Monday, November 2, 2020
Griffon - Ὸ θεὀς ὸ βασιλεὐς (2020)
Part of this is the seamless production, which is leveling out everything from the spacious choirs, French spoken word, pianos, strings, sparkling leads and harmonies, and then the over the top rasps of Aharon which transcend their own hideousness as a sort of cradle of primacy from which the more elegant tones bloom. There's a lot of melancholy and somber grace which carry the moods of the note choices, there isn't much of an evil vibe to the material so much as there is a sort of searing paean to the tragedies of antiquity. The guitars are rich with riffing of all styles, from black tremolo picking to more punchy power or progressive metal sequences; and you could even feel that they'd entertain regardless of whether all the other elements of the band's orchestration were absent other than the intense drumming and vocals. But neither does it hurt the material whatsoever that it is so saturated with the airiness of the symphonics which are often complimenting the guitars on a note-for-note basis.
The album feels just right at around 40 minutes, with only one track that is pure interlude ("..et Praetera Nihil"), and even that one feels lush with its fluttering flutes and eerie, somber male choirs.
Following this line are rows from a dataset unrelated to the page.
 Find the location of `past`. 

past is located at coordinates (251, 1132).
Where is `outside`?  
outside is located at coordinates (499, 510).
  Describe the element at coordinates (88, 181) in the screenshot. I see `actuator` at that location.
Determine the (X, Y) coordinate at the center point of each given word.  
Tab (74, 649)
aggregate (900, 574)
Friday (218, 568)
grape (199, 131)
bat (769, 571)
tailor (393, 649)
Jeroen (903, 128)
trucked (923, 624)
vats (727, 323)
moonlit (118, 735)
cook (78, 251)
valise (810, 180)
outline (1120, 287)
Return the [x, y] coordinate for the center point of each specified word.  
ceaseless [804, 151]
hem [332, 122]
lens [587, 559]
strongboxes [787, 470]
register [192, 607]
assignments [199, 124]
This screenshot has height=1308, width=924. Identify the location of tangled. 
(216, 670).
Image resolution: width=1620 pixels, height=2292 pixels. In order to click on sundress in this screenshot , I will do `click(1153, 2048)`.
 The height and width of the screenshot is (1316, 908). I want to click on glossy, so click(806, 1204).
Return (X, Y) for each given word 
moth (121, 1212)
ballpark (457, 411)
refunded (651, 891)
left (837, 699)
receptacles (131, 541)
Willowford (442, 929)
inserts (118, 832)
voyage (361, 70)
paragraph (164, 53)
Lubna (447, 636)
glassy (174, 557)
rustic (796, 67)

Nothing ever feels tacky or overblown despite the sheer variety, and I'd say this might be the greatest attempt at a sort of 'neo-classicist' black metal I've heard on the French scenes. Where they've got their avant-garde exemplars and a strong wave of Renaissance or Medieval themed black metal outfits, and a few that check the boxes for other sub-strains of the genre, Griffon sounds rather refreshing and unique, and when it comes to proficiency and production they really have it all down pat on what is only their sophomore full-length, with much more to offer than 2016's Har HaKarmel, which was on its own already a fairly accomplished formidable debut, and sets up the material here even with its slightly less polished approach. But Ὸ θεὀς ὸ βασιλεὐς is simply next level, and offers earned rewards with each repeated listen, with enough of an identity that it stands alongside but apart the major names in symphonic European black metal.